═════ Quelle

Am Rande des Regenbogens – „The Goldfinch“ von John Crowley

Unabhängig davon, wo man nun die literarische Vorlage dieses Filmes einordnet, unstrittig ist aus meiner Sicht, dass es sich bei Donna Tartt um eine begnadete Stilistin handelt; eine Autorin also, die Sprache wirklich zum Schwingen bringen kann und der es gelingt, in diesen magischen Zwischenraum einzutauchen, den wirklich nur herausragende Literatur zu betreten vermag. Tartt findet für diesen Zwischenraum auf den letzten Seiten ihres Buches folgende Worte:

Between ‚reality‘ on the one hand, and the point where the mind strikes reality, there’s a middle zone, a rainbow edge where beauty comes into being, where two very different surfaces mingle and blur to provide what life does not: and this is the space whrere all art exists, and all magic.

══════════
═════ Bereitgestellte Daten

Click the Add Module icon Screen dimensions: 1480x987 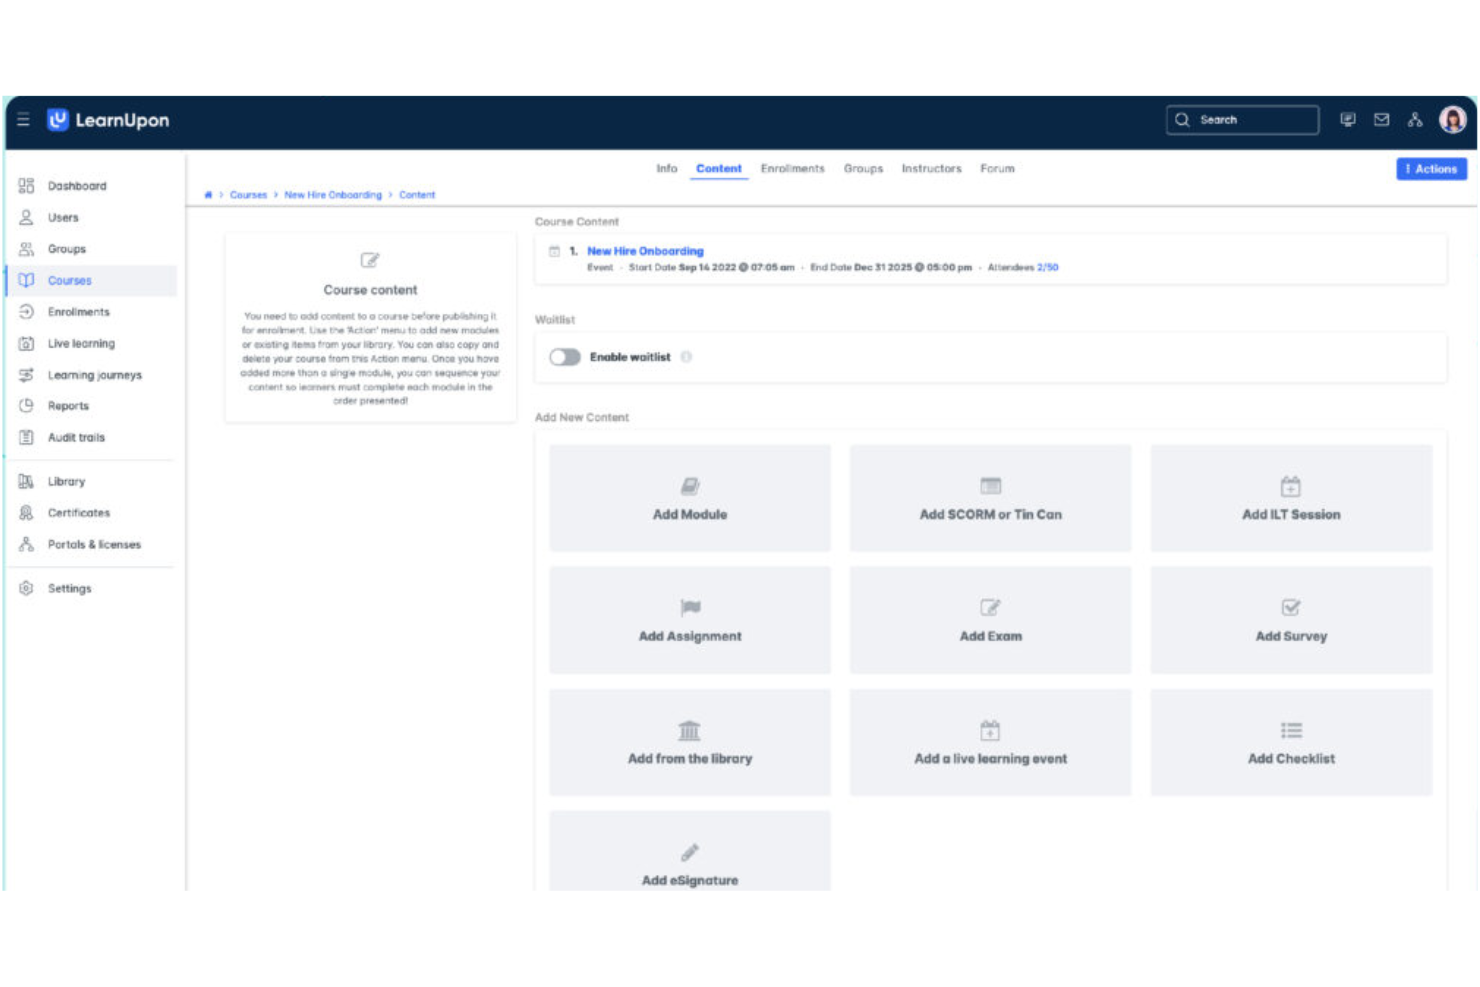tap(689, 486)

══════════

Aufgabe A →
Wie lautet der Abschnitt der Filmkritik zu „The Goldfinch“ zwischen „Unabhängig davon, wo“ und „and all magic.“, beide Stellen eingeschlossen, wenn du „Zwischenraum“ in „Grenzbereich“ umbenennst?
Aufgabe B →
Woran macht die Filmkritik zu „The Goldfinch“ fest, dass Donna Tartt eine begnadete Stilistin ist? Antworte in ein bis drei Sätzen.
Die Zeilen sind eigenständiges Material und haben mit der Quelle nichts zu tun.

Korrekte Ausgabe A →
Unabhängig davon, wo man nun die literarische Vorlage dieses Filmes einordnet, unstrittig ist aus meiner Sicht, dass es sich bei Donna Tartt um eine begnadete Stilistin handelt; eine Autorin also, die Sprache wirklich zum Schwingen bringen kann und der es gelingt, in diesen magischen Grenzbereich einzutauchen, den wirklich nur herausragende Literatur zu betreten vermag. Tartt findet für diesen Grenzbereich auf den letzten Seiten ihres Buches folgende Worte:

Between ‚reality‘ on the one hand, and the point where the mind strikes reality, there’s a middle zone, a rainbow edge where beauty comes into being, where two very different surfaces mingle and blur to provide what life does not: and this is the space whrere all art exists, and all magic.

Korrekte Ausgabe B →
Tartt kann laut der Filmkritik Sprache wirklich zum Schwingen bringen. Außerdem gelingt es ihr, in jenen magischen Zwischenraum einzutauchen, den nur herausragende Literatur betreten kann.